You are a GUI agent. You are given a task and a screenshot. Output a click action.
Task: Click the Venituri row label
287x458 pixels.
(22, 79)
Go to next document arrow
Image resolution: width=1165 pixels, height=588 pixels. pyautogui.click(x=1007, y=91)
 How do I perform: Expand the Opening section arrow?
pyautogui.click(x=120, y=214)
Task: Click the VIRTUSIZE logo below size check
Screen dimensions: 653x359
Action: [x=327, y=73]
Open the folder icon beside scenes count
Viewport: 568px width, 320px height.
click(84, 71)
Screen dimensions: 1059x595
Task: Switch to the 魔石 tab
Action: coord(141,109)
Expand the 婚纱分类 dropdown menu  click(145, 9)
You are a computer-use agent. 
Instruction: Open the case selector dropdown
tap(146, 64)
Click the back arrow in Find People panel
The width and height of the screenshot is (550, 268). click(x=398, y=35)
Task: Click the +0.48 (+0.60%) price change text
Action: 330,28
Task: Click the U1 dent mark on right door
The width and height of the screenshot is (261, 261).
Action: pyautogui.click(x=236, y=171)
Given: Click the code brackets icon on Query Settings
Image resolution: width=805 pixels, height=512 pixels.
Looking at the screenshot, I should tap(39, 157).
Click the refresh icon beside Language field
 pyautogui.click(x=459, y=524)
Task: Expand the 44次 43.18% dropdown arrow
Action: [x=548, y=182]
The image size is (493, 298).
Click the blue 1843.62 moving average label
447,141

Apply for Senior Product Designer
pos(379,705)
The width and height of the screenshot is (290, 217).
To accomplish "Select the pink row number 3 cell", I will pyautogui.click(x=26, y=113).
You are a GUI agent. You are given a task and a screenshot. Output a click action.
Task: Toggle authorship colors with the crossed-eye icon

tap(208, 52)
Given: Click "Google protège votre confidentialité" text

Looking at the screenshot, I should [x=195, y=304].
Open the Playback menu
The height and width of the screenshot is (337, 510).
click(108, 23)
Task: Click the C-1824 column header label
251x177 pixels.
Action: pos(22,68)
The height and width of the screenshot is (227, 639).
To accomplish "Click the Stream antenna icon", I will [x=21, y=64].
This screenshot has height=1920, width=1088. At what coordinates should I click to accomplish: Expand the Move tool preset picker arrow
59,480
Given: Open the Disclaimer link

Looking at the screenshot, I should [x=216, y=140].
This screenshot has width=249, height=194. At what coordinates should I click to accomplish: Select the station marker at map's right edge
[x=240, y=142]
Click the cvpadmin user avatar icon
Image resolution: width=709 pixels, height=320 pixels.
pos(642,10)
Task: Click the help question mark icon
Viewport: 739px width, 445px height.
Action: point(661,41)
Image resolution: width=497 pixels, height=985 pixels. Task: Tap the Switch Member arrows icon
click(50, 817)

[YOUR TASK] Count the lines in the material above that contain the string "size", treating uppercase and lowercase as different, and reply with the number alone.

[WORKED SOLUTION] 2